Friday, June 17, 2005
Read the entire thing. I find it heartfelt and encouraging. With so many unreasonable people making so much noise these days, such statements are a breath of fresh air. Thanks Senator Danforth.
It is important for those of us who are sometimes called moderates to make the case that we, too, have strongly held Christian convictions, that we speak from the depths of our beliefs, and that our approach to politics is at least as faithful as that of those who are more conservative. Our difference concerns the extent to which government should, or even can, translate religious beliefs into the laws of the state.. . . We strongly support the separation of church and state, both because that principle is essential to holding together a diverse country, and because the policies of the state always fall short of the demands of faith. Aware that even our most passionate ventures into politics are efforts to carry the treasure of religion in the earthen vessel of government, we proceed in a spirit of humility lacking in our conservative colleagues.

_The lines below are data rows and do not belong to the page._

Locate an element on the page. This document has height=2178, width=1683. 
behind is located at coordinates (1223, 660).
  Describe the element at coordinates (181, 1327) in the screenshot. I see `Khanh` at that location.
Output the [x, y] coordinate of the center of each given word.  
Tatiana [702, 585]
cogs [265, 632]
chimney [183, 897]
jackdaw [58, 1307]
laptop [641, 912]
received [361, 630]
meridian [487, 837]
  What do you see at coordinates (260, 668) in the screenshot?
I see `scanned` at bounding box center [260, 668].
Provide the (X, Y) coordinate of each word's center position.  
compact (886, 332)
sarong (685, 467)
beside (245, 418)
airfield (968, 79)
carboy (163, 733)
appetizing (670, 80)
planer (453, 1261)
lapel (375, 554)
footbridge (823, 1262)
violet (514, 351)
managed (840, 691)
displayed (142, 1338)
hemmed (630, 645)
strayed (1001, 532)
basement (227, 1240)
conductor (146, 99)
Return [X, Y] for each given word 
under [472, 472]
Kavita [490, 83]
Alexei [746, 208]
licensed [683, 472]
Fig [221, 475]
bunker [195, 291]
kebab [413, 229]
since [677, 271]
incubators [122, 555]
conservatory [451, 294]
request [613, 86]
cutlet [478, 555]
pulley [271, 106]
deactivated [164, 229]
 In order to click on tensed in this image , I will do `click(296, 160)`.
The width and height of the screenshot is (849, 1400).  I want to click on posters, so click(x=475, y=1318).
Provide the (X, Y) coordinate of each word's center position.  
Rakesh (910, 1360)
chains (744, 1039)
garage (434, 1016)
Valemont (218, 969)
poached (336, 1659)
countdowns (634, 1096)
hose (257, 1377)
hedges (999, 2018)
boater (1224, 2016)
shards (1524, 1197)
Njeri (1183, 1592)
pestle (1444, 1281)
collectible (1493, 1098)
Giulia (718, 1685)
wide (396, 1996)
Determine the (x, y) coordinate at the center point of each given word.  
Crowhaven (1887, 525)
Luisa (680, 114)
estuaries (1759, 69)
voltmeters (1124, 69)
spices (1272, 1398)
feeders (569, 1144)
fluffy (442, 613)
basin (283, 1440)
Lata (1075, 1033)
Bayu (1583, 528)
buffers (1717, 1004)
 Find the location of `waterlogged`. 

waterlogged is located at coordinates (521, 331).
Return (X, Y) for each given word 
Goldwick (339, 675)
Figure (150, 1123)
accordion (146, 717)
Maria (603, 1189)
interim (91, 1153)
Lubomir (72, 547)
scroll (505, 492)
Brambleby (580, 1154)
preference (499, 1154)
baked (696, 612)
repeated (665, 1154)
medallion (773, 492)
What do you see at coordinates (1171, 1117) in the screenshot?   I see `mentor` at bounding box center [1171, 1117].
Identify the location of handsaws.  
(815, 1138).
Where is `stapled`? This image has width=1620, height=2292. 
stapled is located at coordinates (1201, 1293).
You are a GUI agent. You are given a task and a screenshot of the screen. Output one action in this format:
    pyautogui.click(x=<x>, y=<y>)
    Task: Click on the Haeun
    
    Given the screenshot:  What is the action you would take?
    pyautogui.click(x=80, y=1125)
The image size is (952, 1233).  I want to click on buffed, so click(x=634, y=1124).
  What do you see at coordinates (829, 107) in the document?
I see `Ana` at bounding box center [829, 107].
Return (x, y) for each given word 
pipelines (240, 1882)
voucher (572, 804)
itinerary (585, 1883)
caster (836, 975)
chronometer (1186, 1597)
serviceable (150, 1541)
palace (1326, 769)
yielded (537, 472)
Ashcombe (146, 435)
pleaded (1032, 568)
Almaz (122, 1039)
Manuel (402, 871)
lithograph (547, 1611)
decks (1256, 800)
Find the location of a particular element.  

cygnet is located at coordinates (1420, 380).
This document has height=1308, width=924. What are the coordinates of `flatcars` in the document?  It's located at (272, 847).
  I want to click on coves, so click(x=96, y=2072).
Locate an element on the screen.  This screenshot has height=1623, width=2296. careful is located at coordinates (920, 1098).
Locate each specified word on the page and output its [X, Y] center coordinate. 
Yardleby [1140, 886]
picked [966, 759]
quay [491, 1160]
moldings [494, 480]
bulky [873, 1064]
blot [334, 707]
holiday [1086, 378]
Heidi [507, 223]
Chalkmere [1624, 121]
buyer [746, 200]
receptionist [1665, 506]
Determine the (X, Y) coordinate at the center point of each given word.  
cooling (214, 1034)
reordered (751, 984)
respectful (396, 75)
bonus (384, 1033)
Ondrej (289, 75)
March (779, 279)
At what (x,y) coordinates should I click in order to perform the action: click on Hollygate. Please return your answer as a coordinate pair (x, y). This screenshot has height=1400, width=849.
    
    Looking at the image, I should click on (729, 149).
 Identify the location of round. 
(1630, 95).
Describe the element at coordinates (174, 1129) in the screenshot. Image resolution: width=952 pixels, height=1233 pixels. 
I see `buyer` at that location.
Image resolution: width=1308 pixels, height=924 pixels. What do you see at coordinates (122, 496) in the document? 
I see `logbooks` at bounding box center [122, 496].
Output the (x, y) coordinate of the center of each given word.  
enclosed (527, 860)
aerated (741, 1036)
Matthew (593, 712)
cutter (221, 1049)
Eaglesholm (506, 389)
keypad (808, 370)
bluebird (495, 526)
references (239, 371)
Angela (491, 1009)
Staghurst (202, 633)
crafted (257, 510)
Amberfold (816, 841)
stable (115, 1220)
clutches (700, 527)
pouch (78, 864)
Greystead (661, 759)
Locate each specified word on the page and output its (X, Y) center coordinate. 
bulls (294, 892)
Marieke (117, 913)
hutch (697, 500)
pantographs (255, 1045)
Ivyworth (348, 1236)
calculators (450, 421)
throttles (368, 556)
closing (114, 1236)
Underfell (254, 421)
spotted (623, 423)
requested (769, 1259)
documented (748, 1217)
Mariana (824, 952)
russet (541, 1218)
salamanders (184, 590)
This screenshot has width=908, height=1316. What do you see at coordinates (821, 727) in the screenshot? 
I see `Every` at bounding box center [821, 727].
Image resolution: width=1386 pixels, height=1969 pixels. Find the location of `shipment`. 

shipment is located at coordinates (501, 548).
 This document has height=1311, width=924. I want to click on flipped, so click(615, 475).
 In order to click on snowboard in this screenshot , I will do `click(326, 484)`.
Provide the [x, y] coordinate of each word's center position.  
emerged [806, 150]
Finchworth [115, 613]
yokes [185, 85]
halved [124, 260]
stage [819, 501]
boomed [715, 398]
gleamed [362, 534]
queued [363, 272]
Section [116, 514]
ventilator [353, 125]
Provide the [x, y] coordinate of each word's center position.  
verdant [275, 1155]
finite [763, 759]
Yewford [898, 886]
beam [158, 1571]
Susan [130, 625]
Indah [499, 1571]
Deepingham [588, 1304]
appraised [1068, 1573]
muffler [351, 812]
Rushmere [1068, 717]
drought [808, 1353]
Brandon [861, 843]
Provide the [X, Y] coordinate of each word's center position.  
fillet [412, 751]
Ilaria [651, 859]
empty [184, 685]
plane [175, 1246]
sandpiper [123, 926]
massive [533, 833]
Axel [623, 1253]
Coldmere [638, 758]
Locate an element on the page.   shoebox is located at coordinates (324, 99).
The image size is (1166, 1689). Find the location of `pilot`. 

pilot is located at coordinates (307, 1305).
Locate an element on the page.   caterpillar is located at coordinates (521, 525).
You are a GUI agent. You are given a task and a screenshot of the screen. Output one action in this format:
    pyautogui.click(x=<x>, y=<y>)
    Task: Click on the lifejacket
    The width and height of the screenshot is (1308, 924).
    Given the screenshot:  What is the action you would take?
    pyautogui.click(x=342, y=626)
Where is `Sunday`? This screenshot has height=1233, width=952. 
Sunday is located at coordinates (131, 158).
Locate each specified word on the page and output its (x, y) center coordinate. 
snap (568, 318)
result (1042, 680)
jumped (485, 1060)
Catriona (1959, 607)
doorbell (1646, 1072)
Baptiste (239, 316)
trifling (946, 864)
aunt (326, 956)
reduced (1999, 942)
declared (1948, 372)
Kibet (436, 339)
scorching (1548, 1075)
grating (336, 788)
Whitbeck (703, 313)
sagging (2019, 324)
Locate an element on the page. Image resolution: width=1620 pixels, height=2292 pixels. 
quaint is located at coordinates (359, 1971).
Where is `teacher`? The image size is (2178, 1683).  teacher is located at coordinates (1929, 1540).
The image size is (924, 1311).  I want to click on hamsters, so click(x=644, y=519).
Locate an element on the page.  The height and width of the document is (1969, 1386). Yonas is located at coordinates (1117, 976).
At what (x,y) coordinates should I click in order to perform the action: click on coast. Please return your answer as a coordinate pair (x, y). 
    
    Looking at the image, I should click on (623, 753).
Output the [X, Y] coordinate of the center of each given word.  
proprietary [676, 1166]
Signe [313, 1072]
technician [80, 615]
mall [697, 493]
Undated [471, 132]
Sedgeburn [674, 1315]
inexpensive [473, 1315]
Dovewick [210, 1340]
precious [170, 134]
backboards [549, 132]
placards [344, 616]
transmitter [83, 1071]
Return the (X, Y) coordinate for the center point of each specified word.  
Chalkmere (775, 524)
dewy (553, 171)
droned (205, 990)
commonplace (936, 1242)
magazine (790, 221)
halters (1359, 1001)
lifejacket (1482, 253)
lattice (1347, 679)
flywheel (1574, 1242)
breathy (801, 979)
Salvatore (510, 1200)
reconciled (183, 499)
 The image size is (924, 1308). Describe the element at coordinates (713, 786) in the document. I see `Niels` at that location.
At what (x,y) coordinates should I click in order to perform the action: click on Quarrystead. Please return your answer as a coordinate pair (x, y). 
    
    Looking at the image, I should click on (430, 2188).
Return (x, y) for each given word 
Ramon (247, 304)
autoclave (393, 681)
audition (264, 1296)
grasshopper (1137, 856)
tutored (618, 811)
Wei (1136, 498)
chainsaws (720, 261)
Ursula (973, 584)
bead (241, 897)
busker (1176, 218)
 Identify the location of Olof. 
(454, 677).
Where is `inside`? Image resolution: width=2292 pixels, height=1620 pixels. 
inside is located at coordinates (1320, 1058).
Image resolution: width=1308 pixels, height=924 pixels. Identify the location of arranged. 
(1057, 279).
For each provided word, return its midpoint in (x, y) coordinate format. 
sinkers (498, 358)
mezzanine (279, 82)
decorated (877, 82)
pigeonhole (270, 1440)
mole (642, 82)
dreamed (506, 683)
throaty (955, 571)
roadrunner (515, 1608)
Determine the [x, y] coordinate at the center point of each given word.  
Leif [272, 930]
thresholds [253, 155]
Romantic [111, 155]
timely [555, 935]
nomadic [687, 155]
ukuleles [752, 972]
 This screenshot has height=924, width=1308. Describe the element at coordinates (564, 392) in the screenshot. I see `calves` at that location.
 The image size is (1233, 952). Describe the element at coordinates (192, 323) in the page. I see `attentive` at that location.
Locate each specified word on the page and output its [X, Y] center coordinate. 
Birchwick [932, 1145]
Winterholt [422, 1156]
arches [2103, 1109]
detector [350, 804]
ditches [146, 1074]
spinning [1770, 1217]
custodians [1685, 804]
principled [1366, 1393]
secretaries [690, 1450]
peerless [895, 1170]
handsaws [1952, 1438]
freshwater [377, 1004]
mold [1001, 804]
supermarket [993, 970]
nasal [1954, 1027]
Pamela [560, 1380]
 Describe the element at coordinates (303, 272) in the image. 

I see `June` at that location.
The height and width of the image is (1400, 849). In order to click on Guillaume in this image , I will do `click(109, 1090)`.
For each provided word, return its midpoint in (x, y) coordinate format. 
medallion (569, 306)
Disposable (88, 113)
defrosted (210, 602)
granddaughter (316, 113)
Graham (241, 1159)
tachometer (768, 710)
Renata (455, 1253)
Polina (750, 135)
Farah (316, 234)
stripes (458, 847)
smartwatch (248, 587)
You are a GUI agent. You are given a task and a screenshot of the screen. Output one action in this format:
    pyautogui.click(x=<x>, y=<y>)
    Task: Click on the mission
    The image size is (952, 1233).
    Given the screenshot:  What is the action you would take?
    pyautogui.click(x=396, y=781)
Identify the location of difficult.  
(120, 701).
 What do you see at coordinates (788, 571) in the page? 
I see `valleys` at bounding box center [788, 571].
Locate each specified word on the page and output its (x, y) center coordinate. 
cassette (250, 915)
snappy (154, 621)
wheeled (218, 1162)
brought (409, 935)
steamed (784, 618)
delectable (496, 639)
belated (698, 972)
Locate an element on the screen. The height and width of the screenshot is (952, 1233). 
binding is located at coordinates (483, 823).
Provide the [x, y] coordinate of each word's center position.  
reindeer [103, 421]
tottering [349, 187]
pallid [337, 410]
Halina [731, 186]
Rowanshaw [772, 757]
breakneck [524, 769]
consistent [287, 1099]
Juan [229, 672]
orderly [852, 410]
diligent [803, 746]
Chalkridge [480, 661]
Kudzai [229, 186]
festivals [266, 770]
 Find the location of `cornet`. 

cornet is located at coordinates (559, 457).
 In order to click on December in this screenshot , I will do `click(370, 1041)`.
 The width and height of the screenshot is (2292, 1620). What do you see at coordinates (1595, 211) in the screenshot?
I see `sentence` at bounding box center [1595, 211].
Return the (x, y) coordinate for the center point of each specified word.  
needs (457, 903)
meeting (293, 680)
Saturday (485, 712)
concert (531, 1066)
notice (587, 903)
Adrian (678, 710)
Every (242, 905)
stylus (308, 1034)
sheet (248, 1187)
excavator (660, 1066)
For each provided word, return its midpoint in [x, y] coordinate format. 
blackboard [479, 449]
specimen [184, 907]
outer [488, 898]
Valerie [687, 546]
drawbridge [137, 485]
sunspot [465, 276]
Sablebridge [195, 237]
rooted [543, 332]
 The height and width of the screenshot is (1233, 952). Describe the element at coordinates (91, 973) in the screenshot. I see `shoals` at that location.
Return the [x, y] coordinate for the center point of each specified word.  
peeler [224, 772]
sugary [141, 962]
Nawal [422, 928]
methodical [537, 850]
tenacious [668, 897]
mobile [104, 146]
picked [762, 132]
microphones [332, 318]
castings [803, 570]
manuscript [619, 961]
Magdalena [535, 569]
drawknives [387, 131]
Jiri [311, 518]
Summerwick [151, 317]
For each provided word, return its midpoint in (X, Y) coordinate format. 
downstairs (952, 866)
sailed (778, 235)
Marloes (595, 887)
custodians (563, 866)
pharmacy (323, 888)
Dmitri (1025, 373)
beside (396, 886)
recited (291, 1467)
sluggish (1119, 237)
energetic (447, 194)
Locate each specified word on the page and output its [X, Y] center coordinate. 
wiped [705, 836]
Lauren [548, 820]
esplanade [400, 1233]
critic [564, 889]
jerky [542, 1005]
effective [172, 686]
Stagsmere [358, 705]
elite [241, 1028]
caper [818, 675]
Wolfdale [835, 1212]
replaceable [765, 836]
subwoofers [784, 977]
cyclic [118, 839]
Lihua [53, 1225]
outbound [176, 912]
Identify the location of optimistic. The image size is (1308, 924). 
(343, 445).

What needs to happen in response to this sort of thing is a responsive reaching out by those on the secular side of this debate. An overture from people like me that it is not religion or religious people that we have a problem with, but the imposition of that religion on others. I feel comfortable making such overtures. I find common ground with my religious friends each day, but too often those on my side of this divide are as unwilling to reach across as the Dobsons and Robertsons of the world. When men like Danforth reach out, it is our duty as fellow reasonable people to reach back and make a connection. This is not about left v. right or religous v. secular, it's about reasonable v. extremist. In that debate, I find myself, happily, on the same side as men like Senator Danforth.
But I have about 3 readers. What we need are luminaries of the secular world writing similar op-eds in response to statements like this one from John Danforth. Writing about how we are not trying to eradicate Christianity or spirituality, but trying to find ways to coexist peacefully and respectfully. So, people with a modicum of clout, get to it...I'm doing what little I can.